--- SUPPLIED MATERIAL Enclosed Below ---

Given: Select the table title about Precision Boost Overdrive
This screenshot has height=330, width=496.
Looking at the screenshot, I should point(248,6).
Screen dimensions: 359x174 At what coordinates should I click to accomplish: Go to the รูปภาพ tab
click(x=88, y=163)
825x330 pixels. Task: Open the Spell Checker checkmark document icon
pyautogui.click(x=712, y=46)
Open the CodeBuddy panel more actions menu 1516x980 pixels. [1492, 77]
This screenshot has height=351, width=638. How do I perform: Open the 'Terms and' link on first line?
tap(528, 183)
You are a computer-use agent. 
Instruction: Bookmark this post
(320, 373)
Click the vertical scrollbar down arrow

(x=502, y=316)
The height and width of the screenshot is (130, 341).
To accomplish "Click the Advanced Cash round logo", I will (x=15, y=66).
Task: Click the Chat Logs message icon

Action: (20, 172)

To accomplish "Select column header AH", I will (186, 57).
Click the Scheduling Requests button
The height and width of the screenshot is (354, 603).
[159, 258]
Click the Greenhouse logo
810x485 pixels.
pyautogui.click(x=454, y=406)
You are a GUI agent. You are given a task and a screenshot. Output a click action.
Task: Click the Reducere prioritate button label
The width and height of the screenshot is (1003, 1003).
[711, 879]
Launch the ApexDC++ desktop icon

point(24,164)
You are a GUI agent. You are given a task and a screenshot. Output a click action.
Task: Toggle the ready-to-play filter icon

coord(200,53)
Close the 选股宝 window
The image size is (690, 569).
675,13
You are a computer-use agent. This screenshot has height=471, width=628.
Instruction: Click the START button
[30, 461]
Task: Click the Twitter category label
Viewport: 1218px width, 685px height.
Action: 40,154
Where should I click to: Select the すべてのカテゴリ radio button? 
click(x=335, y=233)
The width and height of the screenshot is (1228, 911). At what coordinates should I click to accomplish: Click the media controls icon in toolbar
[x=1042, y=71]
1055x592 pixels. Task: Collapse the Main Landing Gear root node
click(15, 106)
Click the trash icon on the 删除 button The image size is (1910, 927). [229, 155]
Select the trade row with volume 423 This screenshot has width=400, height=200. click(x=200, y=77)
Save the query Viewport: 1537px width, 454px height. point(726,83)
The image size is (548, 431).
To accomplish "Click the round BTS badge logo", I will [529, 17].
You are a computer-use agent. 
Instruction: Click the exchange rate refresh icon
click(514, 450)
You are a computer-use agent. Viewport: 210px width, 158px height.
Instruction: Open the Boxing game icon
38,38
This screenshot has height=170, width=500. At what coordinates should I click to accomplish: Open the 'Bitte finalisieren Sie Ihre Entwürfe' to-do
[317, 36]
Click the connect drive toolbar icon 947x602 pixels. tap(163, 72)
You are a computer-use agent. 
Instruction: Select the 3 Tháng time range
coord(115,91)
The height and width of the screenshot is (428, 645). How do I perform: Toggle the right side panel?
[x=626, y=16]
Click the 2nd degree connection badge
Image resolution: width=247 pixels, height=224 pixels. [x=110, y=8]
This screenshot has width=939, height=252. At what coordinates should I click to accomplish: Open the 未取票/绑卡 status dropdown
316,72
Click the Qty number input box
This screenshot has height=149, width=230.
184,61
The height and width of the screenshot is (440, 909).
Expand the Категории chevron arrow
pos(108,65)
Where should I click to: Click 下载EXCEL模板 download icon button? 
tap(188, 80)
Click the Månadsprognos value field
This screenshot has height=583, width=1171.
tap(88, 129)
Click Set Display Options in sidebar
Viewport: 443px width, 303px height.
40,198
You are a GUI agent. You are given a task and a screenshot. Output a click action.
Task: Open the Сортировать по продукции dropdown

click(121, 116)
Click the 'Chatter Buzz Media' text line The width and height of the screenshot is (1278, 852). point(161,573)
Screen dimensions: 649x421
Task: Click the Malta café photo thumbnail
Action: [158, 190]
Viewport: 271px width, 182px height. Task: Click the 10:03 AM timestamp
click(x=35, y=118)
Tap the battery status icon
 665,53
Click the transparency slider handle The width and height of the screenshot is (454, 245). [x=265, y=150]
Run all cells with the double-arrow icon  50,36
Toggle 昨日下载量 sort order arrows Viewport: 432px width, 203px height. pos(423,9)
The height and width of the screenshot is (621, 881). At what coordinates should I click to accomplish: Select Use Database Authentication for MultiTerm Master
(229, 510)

--- End of Enclosed SUPPLIED MATERIAL ---

WHAT THE EXERCISE ASKS: Output the records in full, keeping them exactly as they are.

RESPONSE BOX:
Given: Select the table title about Precision Boost Overdrive
This screenshot has height=330, width=496.
Looking at the screenshot, I should point(248,6).
Screen dimensions: 359x174 At what coordinates should I click to accomplish: Go to the รูปภาพ tab
click(x=88, y=163)
825x330 pixels. Task: Open the Spell Checker checkmark document icon
pyautogui.click(x=712, y=46)
Open the CodeBuddy panel more actions menu 1516x980 pixels. [1492, 77]
This screenshot has height=351, width=638. How do I perform: Open the 'Terms and' link on first line?
tap(528, 183)
You are a computer-use agent. 
Instruction: Bookmark this post
(320, 373)
Click the vertical scrollbar down arrow

(x=502, y=316)
The height and width of the screenshot is (130, 341).
To accomplish "Click the Advanced Cash round logo", I will (x=15, y=66).
Task: Click the Chat Logs message icon

Action: (20, 172)

To accomplish "Select column header AH", I will (186, 57).
Click the Scheduling Requests button
The height and width of the screenshot is (354, 603).
[159, 258]
Click the Greenhouse logo
810x485 pixels.
pyautogui.click(x=454, y=406)
You are a GUI agent. You are given a task and a screenshot. Output a click action.
Task: Click the Reducere prioritate button label
The width and height of the screenshot is (1003, 1003).
[711, 879]
Launch the ApexDC++ desktop icon

point(24,164)
You are a GUI agent. You are given a task and a screenshot. Output a click action.
Task: Toggle the ready-to-play filter icon

coord(200,53)
Close the 选股宝 window
The image size is (690, 569).
675,13
You are a computer-use agent. This screenshot has height=471, width=628.
Instruction: Click the START button
[30, 461]
Task: Click the Twitter category label
Viewport: 1218px width, 685px height.
Action: 40,154
Where should I click to: Select the すべてのカテゴリ radio button? 
click(x=335, y=233)
The width and height of the screenshot is (1228, 911). At what coordinates should I click to accomplish: Click the media controls icon in toolbar
[x=1042, y=71]
1055x592 pixels. Task: Collapse the Main Landing Gear root node
click(15, 106)
Click the trash icon on the 删除 button The image size is (1910, 927). [229, 155]
Select the trade row with volume 423 This screenshot has width=400, height=200. click(x=200, y=77)
Save the query Viewport: 1537px width, 454px height. point(726,83)
The image size is (548, 431).
To accomplish "Click the round BTS badge logo", I will [529, 17].
You are a computer-use agent. 
Instruction: Click the exchange rate refresh icon
click(514, 450)
You are a computer-use agent. Viewport: 210px width, 158px height.
Instruction: Open the Boxing game icon
38,38
This screenshot has height=170, width=500. At what coordinates should I click to accomplish: Open the 'Bitte finalisieren Sie Ihre Entwürfe' to-do
[317, 36]
Click the connect drive toolbar icon 947x602 pixels. tap(163, 72)
You are a computer-use agent. 
Instruction: Select the 3 Tháng time range
coord(115,91)
The height and width of the screenshot is (428, 645). How do I perform: Toggle the right side panel?
[x=626, y=16]
Click the 2nd degree connection badge
Image resolution: width=247 pixels, height=224 pixels. [x=110, y=8]
This screenshot has width=939, height=252. At what coordinates should I click to accomplish: Open the 未取票/绑卡 status dropdown
316,72
Click the Qty number input box
This screenshot has height=149, width=230.
184,61
The height and width of the screenshot is (440, 909).
Expand the Категории chevron arrow
pos(108,65)
Where should I click to: Click 下载EXCEL模板 download icon button? 
tap(188, 80)
Click the Månadsprognos value field
This screenshot has height=583, width=1171.
tap(88, 129)
Click Set Display Options in sidebar
Viewport: 443px width, 303px height.
40,198
You are a GUI agent. You are given a task and a screenshot. Output a click action.
Task: Open the Сортировать по продукции dropdown

click(121, 116)
Click the 'Chatter Buzz Media' text line The width and height of the screenshot is (1278, 852). point(161,573)
Screen dimensions: 649x421
Task: Click the Malta café photo thumbnail
Action: [158, 190]
Viewport: 271px width, 182px height. Task: Click the 10:03 AM timestamp
click(x=35, y=118)
Tap the battery status icon
 665,53
Click the transparency slider handle The width and height of the screenshot is (454, 245). [x=265, y=150]
Run all cells with the double-arrow icon  50,36
Toggle 昨日下载量 sort order arrows Viewport: 432px width, 203px height. pos(423,9)
The height and width of the screenshot is (621, 881). At what coordinates should I click to accomplish: Select Use Database Authentication for MultiTerm Master
(229, 510)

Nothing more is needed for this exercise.